§ **What the task asks**
Set the data down exactly as it stands, and keep its pictures out.

Dataset entries
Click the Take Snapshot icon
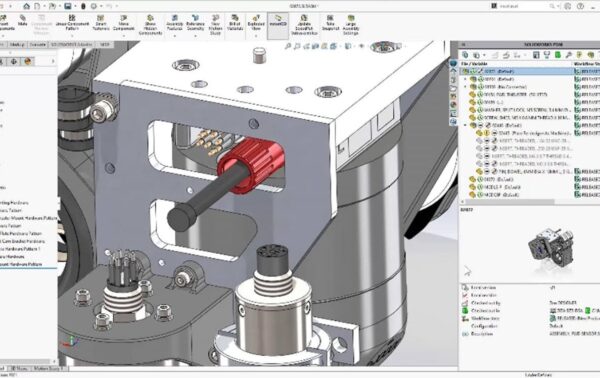 click(x=330, y=23)
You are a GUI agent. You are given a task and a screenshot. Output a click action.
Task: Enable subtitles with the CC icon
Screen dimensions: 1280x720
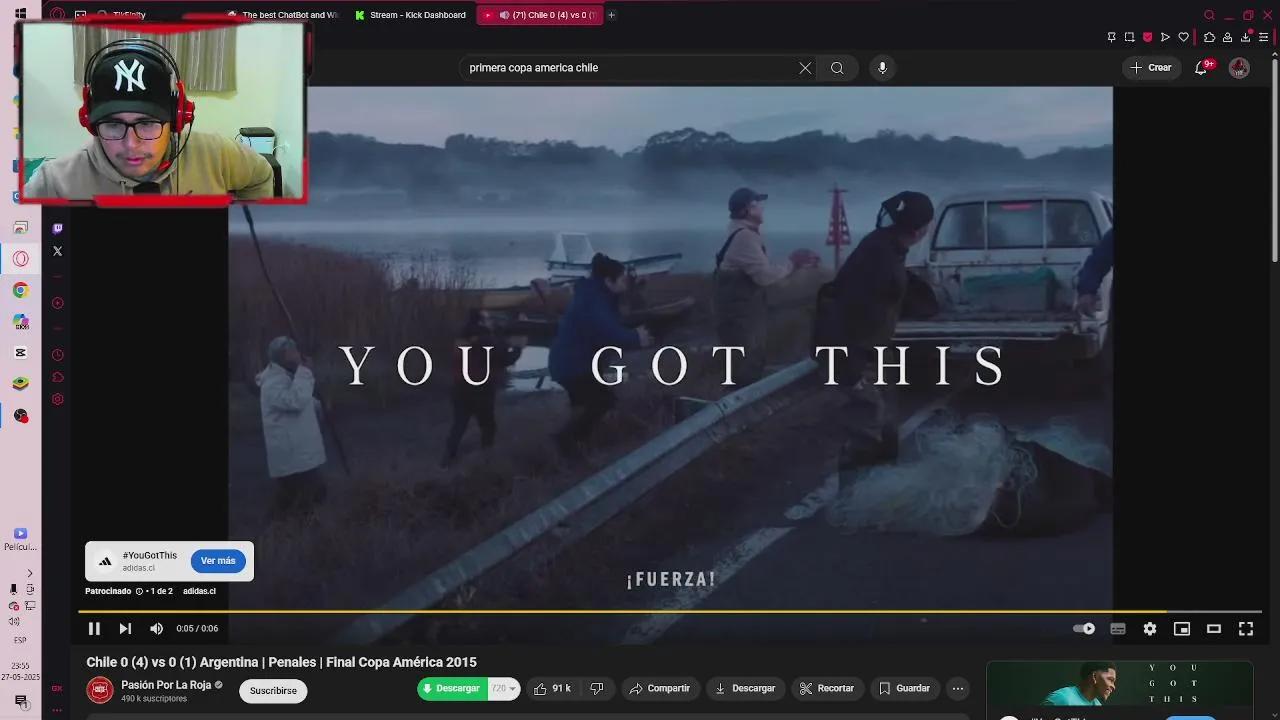[x=1117, y=628]
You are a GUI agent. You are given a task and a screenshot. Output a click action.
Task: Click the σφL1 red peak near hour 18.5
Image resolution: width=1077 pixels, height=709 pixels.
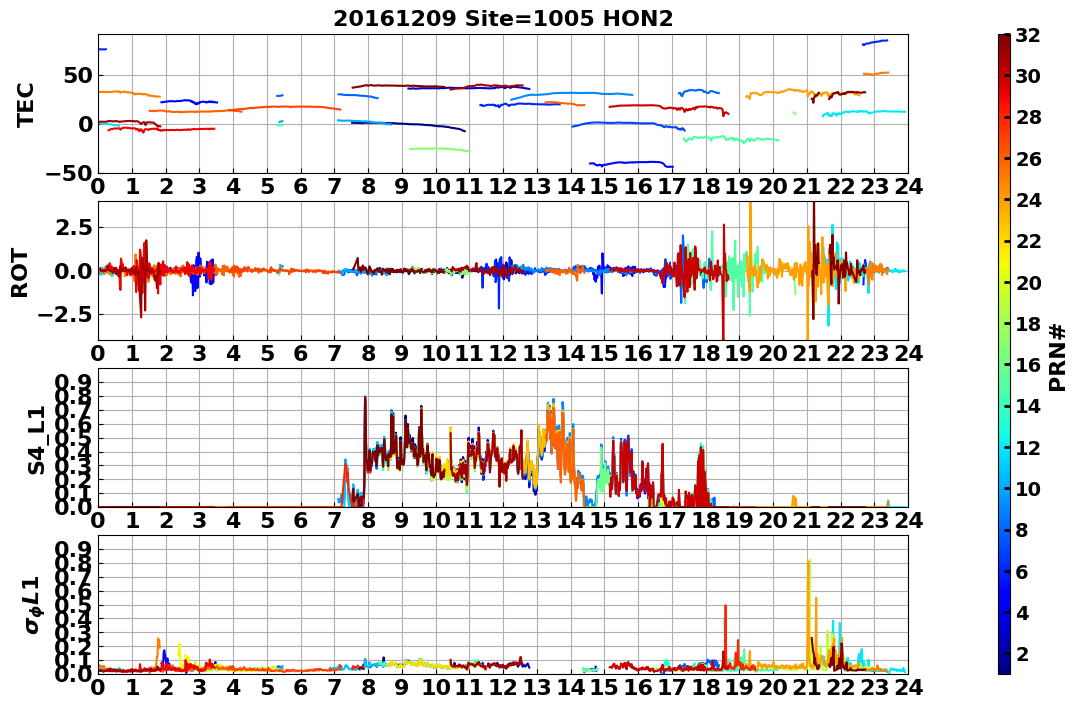pos(725,625)
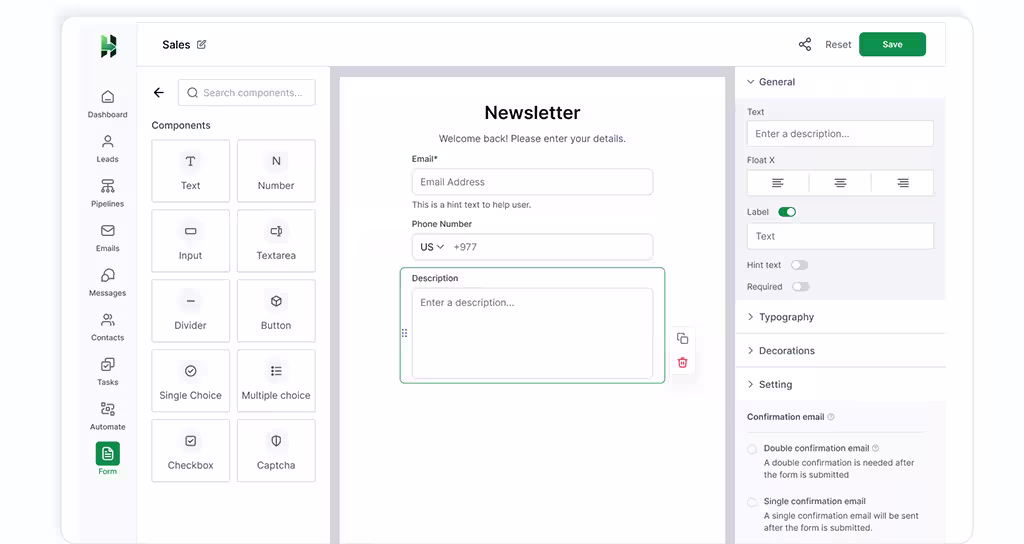This screenshot has height=544, width=1024.
Task: Enable the Hint text toggle
Action: pyautogui.click(x=799, y=265)
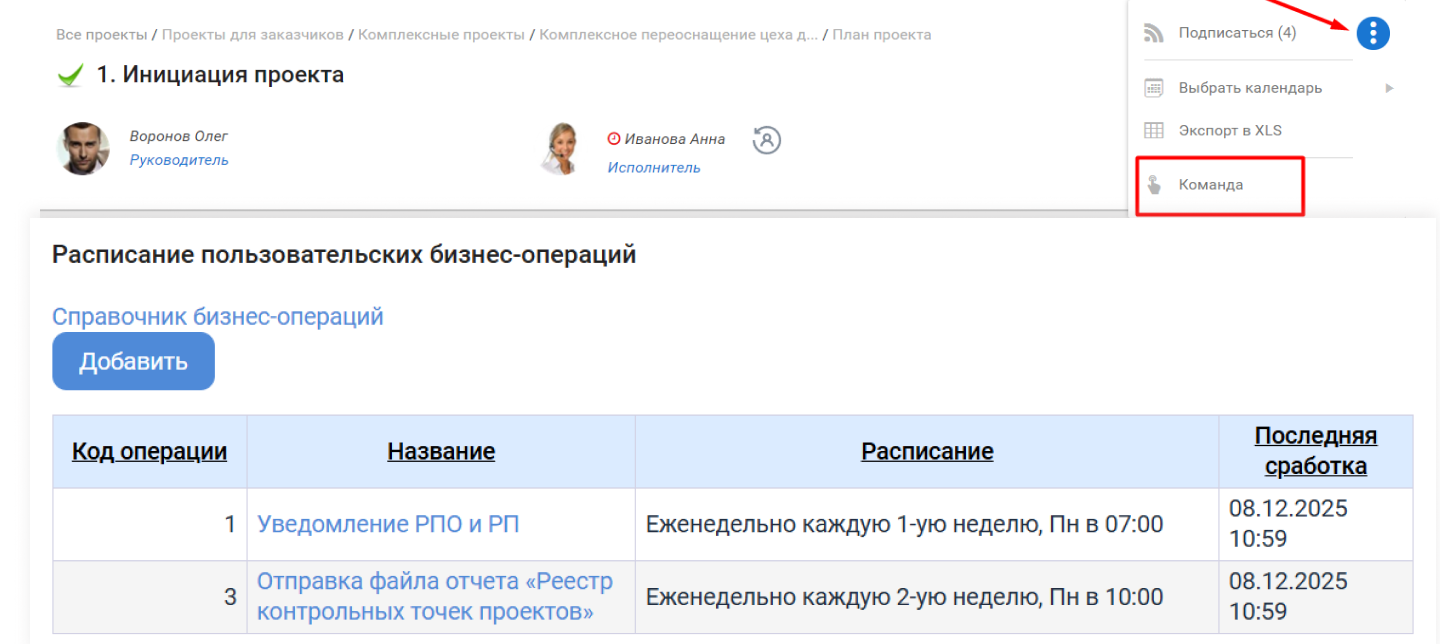Click the green checkmark status icon
Viewport: 1440px width, 644px height.
pyautogui.click(x=69, y=76)
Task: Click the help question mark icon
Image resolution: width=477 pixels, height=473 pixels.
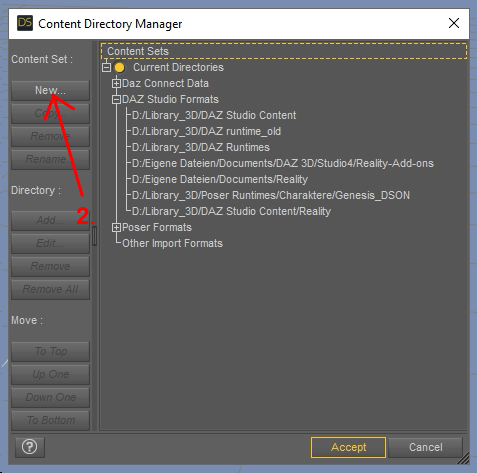Action: pyautogui.click(x=30, y=447)
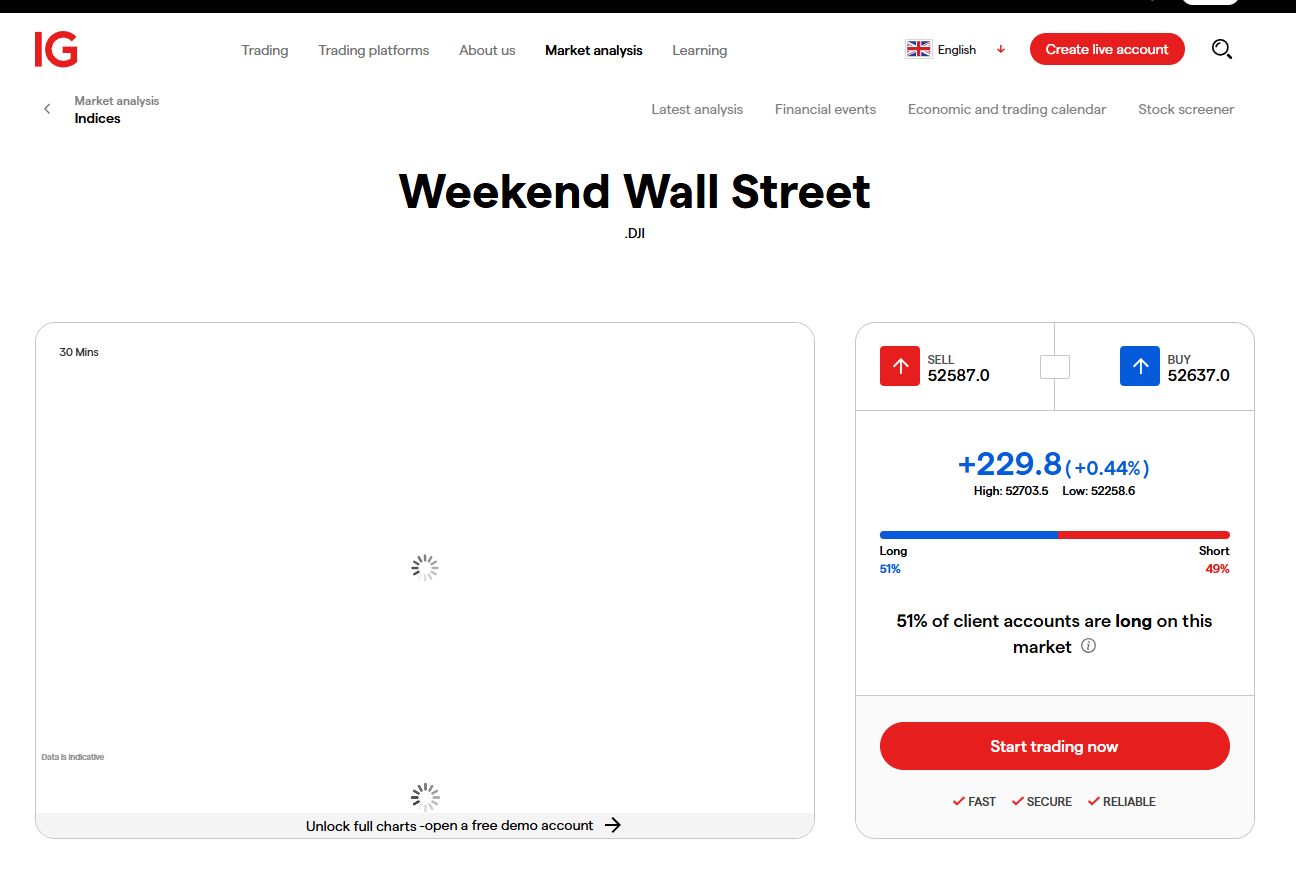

§ **Written answer**
Click the Take Snapshot icon
 click(x=330, y=23)
You are a GUI agent. You are given a task and a screenshot. Output a click action.
Task: Enable subtitles with the CC icon
Screen dimensions: 1280x720
[x=1117, y=628]
You are a GUI agent. You are given a task and a screenshot. Output a click action.
Task: Click the σφL1 red peak near hour 18.5
Image resolution: width=1077 pixels, height=709 pixels.
pos(725,625)
This screenshot has height=544, width=1024.
Task: Enable the Hint text toggle
Action: pyautogui.click(x=799, y=265)
Click the green checkmark status icon
Viewport: 1440px width, 644px height.
pyautogui.click(x=69, y=76)
Task: Click the help question mark icon
Image resolution: width=477 pixels, height=473 pixels.
Action: pyautogui.click(x=30, y=447)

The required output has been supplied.